* _EXERCISE_: Below are records to reproduce in full; copy them exactly but keep the pictures out.

+ + + +

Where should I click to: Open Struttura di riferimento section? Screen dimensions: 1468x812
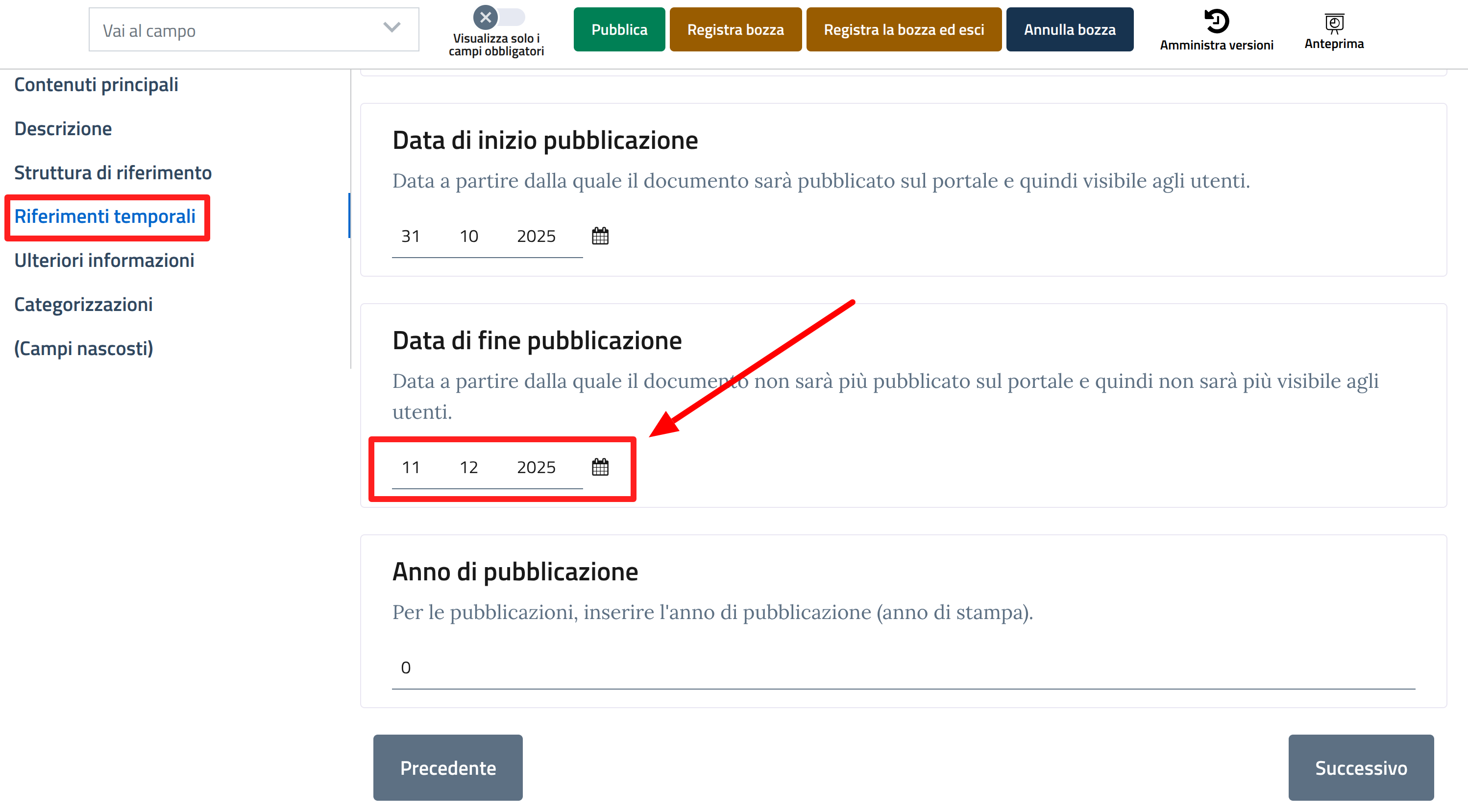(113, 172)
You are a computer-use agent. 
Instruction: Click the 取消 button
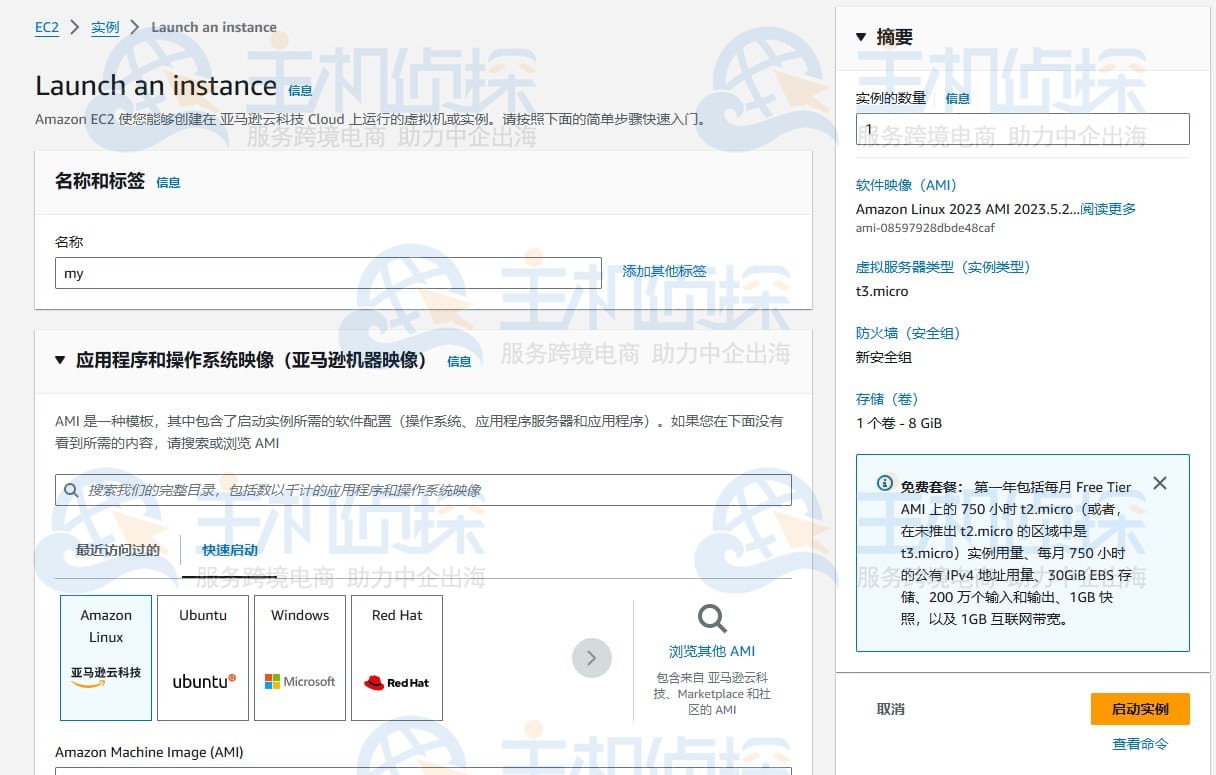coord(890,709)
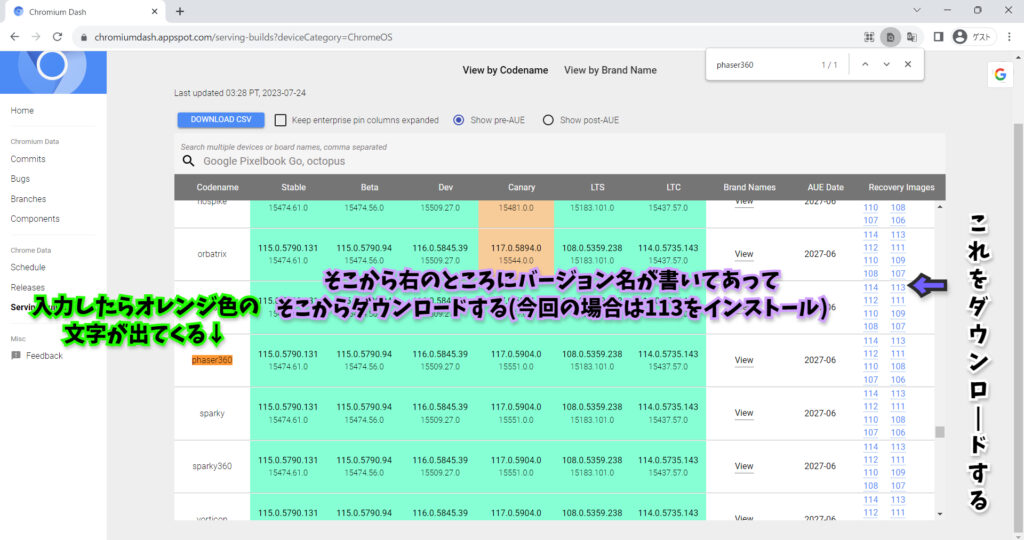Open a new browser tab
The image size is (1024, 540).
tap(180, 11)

+ + + +

* _TASK SOLUTION_:
Where should I click to: Open Struttura di riferimento section? Screen dimensions: 1468x812
(113, 172)
You are a computer-use agent. 
Instruction: Click the 取消 button
coord(890,709)
Open a new browser tab
The image size is (1024, 540).
tap(180, 11)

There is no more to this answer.